EV Makers Face Sales Challenges as Potential Repeal of $7,500 Federal Tax Credit Looms

Credit: Lucid

Lucid Motors, VinFast, Rivian, and other electric vehicle (EV) manufacturers may experience a sales decline if President-elect Donald Trump follows through on plans to overturn the $7,500 federal tax credit for EV purchases. The credit, a crucial incentive for EV adoption, has significantly boosted sales through a leasing loophole utilized by many automakers.

According to S&P Global Mobility, leasing has become a dominant strategy for some EV models to qualify for the tax credit. For example, leasing rates as of July 2024 showed 99.5% for the VinFast VF8, 91.4% for the Polestar 2, 90.4% for the Nissan Ariya, and 79.1% for the Volkswagen ID.4. These arrangements allow automakers to claim the tax credit directly, passing the savings to customers through low-payment lease deals. Across the industry, leasing levels have surged, benefiting legacy automakers and startups alike.

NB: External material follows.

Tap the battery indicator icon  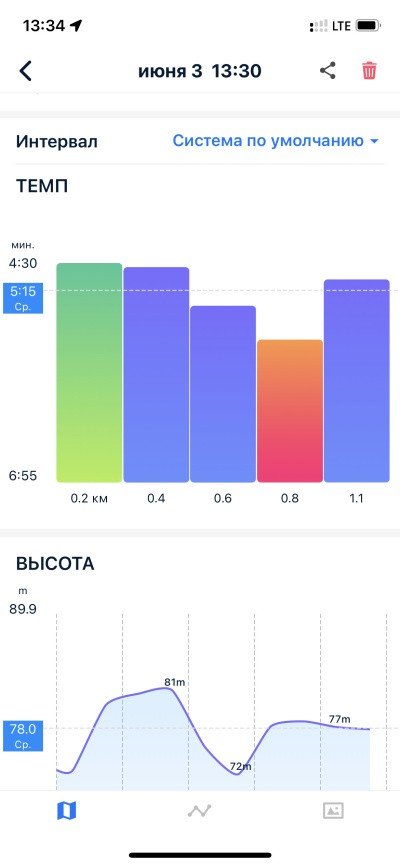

The potential repeal of the tax credit, however, could disrupt the EV market, particularly for brands heavily reliant on leasing to make their vehicles more affordable. S&P Global Mobility highlights that government policies at federal and state levels will continue to shape market dynamics, emphasizing the importance of competitive leasing strategies. To date, more than 300,000 EV buyers have utilized point-of-sale credits, amounting to over $2 billion in incentives.

While many automakers could face setbacks, Tesla CEO Elon Musk has suggested the company is less vulnerable to such policy changes. “Take a minute to read our public filings and you will see that EV incentives represent a minor part of our revenue,” Musk noted on X in September. He also contrasted EV incentives with what he described as “massive tax breaks” for oil and gas companies, arguing they far exceed support for the EV sector.

If implemented, the policy shift could challenge EV makersā€™ efforts to remain competitive in a rapidly evolving market while further complicating affordability for consumers.